With more than $3 billion of commercial mortgage-backed securities paper fully absorbed by the market over the last two weeks, and four deals neatly circled and priced, it is safe to say that CMBS currently appears robust.
But with remarkably similar-looking collateral for the latest spurt in issuance - and a handful of issuers who are trying to establish names for themselves during a time of low origination - observers predict that CMBS pools will become smaller as firms work separately and as investors increasingly pick and choose from identical-looking deals.
"It would have been nice to see some of these deals combined for more liquidity," said a CMBS researcher from a major Street firm. "But people are trying to establish names or labels, and as origination goes down we may see the pools become smaller."
"There were four deals in a row here that almost looked like identical twins," said another market player. "If combined, each of the loans would have had less individual exposure."

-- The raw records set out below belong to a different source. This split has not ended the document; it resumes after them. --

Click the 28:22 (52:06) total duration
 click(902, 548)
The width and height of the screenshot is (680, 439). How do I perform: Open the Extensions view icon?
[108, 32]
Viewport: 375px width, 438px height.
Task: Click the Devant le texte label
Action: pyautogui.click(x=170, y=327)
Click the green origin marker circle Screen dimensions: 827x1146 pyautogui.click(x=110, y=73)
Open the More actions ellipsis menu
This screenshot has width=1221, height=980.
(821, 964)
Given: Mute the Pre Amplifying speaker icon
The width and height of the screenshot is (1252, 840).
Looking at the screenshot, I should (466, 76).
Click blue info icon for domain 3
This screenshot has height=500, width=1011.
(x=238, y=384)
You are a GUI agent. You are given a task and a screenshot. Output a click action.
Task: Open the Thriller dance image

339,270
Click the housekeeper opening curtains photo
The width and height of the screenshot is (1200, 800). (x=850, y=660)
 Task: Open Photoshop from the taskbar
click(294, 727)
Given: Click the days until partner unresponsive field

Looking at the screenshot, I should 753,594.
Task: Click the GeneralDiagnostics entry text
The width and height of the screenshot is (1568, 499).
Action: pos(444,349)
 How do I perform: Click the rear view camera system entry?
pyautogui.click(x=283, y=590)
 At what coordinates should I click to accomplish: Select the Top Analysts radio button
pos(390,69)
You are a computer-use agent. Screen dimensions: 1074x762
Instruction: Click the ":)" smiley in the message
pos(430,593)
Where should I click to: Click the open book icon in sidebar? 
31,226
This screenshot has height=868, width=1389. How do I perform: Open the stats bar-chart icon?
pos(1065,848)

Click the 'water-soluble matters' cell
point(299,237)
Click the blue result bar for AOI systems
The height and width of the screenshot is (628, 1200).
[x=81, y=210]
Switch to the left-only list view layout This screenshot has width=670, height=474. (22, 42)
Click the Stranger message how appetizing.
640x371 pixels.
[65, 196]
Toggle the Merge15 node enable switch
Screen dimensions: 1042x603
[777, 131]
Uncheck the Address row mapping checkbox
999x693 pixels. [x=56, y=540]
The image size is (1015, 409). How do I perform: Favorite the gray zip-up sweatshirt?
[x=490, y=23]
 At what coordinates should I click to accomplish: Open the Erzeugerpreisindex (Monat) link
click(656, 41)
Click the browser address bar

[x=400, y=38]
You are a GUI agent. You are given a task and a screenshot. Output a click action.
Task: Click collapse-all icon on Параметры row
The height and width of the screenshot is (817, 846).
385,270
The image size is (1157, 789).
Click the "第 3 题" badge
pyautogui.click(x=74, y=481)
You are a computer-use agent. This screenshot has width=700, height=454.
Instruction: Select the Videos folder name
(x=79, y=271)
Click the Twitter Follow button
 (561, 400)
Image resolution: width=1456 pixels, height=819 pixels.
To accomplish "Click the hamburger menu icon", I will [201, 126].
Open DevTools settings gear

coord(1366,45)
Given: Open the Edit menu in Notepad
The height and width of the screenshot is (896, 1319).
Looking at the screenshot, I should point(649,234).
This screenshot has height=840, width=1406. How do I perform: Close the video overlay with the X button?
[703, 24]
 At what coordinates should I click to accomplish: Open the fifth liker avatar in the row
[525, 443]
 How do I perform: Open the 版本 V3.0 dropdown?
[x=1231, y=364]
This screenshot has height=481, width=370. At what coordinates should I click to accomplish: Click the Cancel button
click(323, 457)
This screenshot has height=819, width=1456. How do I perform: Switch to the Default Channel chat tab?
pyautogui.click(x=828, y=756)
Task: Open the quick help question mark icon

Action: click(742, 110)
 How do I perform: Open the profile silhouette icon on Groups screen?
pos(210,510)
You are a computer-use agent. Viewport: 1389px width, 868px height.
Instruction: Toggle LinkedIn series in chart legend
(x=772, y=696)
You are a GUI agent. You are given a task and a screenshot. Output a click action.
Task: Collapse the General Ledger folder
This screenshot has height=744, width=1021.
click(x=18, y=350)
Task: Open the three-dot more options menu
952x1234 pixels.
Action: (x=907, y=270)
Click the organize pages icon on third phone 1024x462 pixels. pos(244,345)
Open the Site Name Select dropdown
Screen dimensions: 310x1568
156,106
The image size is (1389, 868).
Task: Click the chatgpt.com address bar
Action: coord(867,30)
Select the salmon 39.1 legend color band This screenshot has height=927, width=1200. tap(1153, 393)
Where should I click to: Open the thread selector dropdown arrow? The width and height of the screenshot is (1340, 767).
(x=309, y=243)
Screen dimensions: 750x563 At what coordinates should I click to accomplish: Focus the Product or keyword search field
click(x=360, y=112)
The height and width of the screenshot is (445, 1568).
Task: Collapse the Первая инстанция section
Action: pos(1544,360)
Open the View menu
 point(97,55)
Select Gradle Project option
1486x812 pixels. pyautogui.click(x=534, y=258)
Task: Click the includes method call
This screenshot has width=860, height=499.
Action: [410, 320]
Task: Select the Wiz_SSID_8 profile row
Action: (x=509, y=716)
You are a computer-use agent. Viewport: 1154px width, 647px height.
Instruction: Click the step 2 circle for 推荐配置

Indeed, the four CMBS transactions that hit the tape over the last two weeks - a $802 million issue, PNC-CMAC 2000-C1, a $886 million deal from DLJ, DLJ CMC 2000-CF1, the Chase Commercial Mortgage Securities 2000-2 for $738 million, and the Pru/SSB/McDonald Investment KeyBank Commercial Mortgage Trust 2000-C1 deal, for $818 million - all contained pools that were very similar, making it tough for investors to distinguish between them.
"The noteworthy thing about them is that there was nothing noteworthy about them," said Darrell Wheeler, a CMBS researcher at Salomon Smith Barney. "But they priced very nicely, demonstrating the strength in the market."
Still, had these deals - which averaged around $800 million - been combined into one conduit worth $1.5 billion, there would be more liquidity in them, and the subordination levels would have been a percent lower.
"This would have given it better diversity," a source said.
In some of the pools for these deals, a few of the loans were more than 5% of the pool; but if the deals were combined in some way, those loans would comprise less than 2.5% of the pool.
"The KeyBank deal has no loan greater than 3.7% of the pool, which is great, but it would be even more fabulous if it had no loan greater than 2% of the pool," Wheeler said.
Still, it is clear that the market is deep, sources say, and the two well diversified loans and one "lumpy" pool represented in the deals were absorbed very easily by the market. On the PNC deal, the ten largest loans comprised 23% of the deal, on the KeyBank deal the ten largest comprised 24%, for Chase, 41%, and for DLJ, 43%.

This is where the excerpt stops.